*Given request 1*:
According to the article on Norah McCarthy, who was her pairs partner when she won the 1939 and 1940 national titles?
*Given request 2*:
Pick up the article on Norah McCarthy after its final sentence and keep writing it.

*Selected passage*:
Norah McCarthy

Personal information
- Full name: Norah McCarthy

Figure skating career
- Country: Canada
- Skating club: Toronto SC

Medal record
Representing Canada
Ladies' Figure skating
North American Figure Skating Championships
| Bronze medal – third place | 1941 Philadelphia | Ladies' singles |
| Bronze medal – third place | 1939 Toronto | Ladies' singles |
Pairs' Figure skating
North American Figure Skating Championships
| Silver medal – second place | 1939 Toronto | Pairs |
Ladies' Figure skating
Canadian Figure Skating Championships
| Silver medal – second place | 1939 Canada | Ladies' singles |
| Gold medal – first place | 1940 Canada | Ladies' singles |
| Bronze medal – third place | 1941 Canada | Ladies' singles |
Pairs' Figure skating
Canadian Figure Skating Championships
| Gold medal – first place | 1939 Canada | Pairs |
| Gold medal – first place | 1940 Canada | Pairs |
| Silver medal – second place | 1941 Canada | Pairs |

= Norah McCarthy =

Canadian figure skater

Norah McCarthy was a Canadian figure skater who competed in single skating winning the 1940 national title, and pair skating. She competed in pairs first with Ralph McCreath, winning the 1939 and 1940 national titles, and later with Sandy McKechnie. She competed in the Canadian Figure Skating Championships and the North American Figure Skating Championships. Norah was also the daughter of the Canadian professional skating star, barrel jumper, and Canadian speed skater, Red McCarthy.

*Material provided*:
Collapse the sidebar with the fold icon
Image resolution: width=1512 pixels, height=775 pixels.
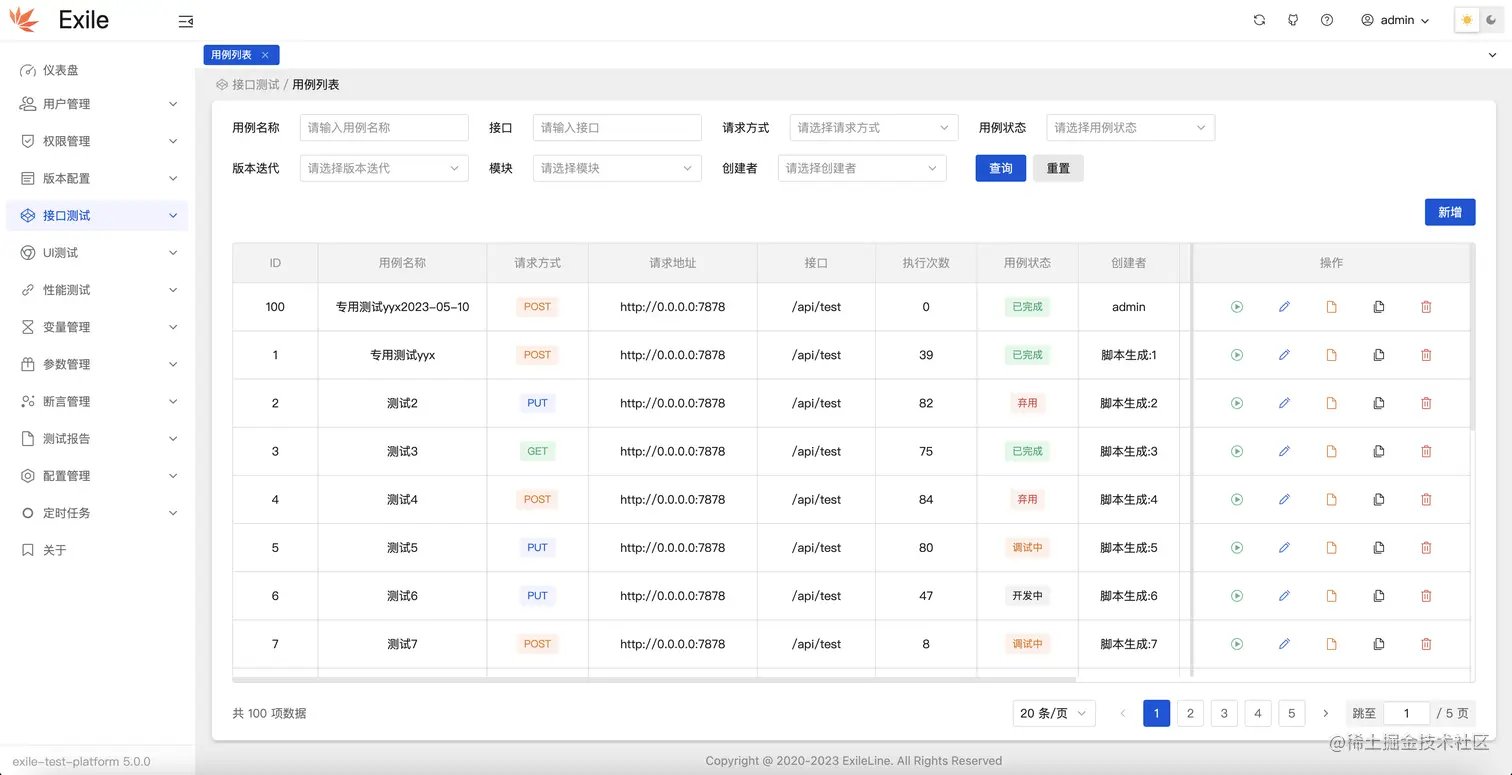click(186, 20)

==

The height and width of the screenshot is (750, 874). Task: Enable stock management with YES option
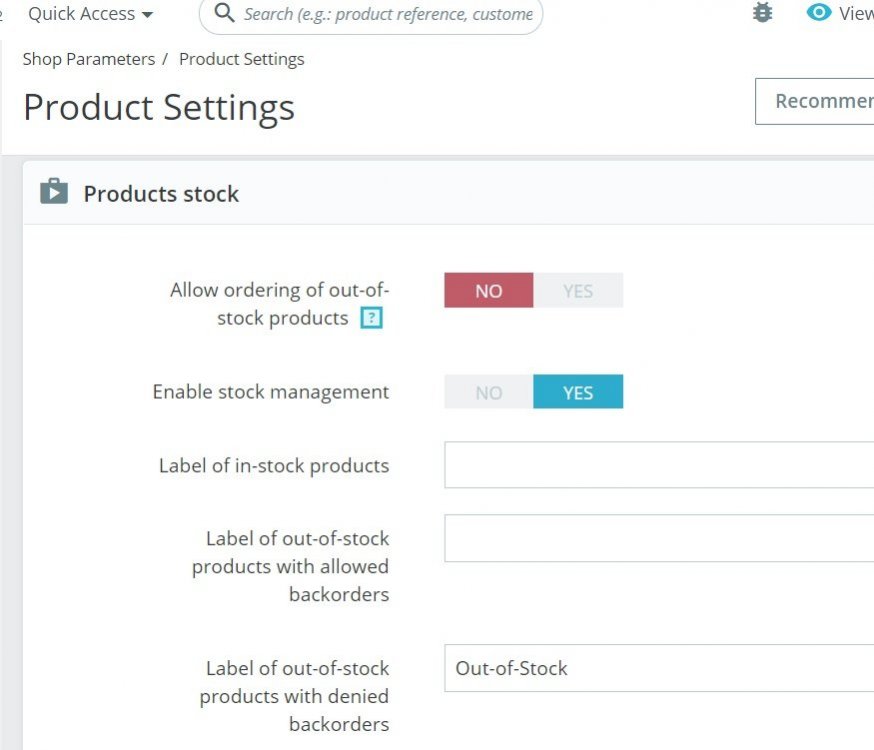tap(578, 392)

*Expected output 1*:
Ralph McCreath

*Expected output 2*:
==Results==
===Singles career===

| Event | 1937 | 1938 | 1939 | 1940 | 1941 |
|---|---|---|---|---|---|
| North American Figure Skating Championships |  |  | 3rd |  | 3rd |
| Canadian Figure Skating Championships | 2nd J | 1st J | 2nd | 1st | 3rd |

===Pairs career===
(with Ralph McCreath)

| Event | 1939 | 1940 |
|---|---|---|
| North American Figure Skating Championships | 2nd |  |
| Canadian Figure Skating Championships | 1st | 1st |

(with Sandy McKechnie)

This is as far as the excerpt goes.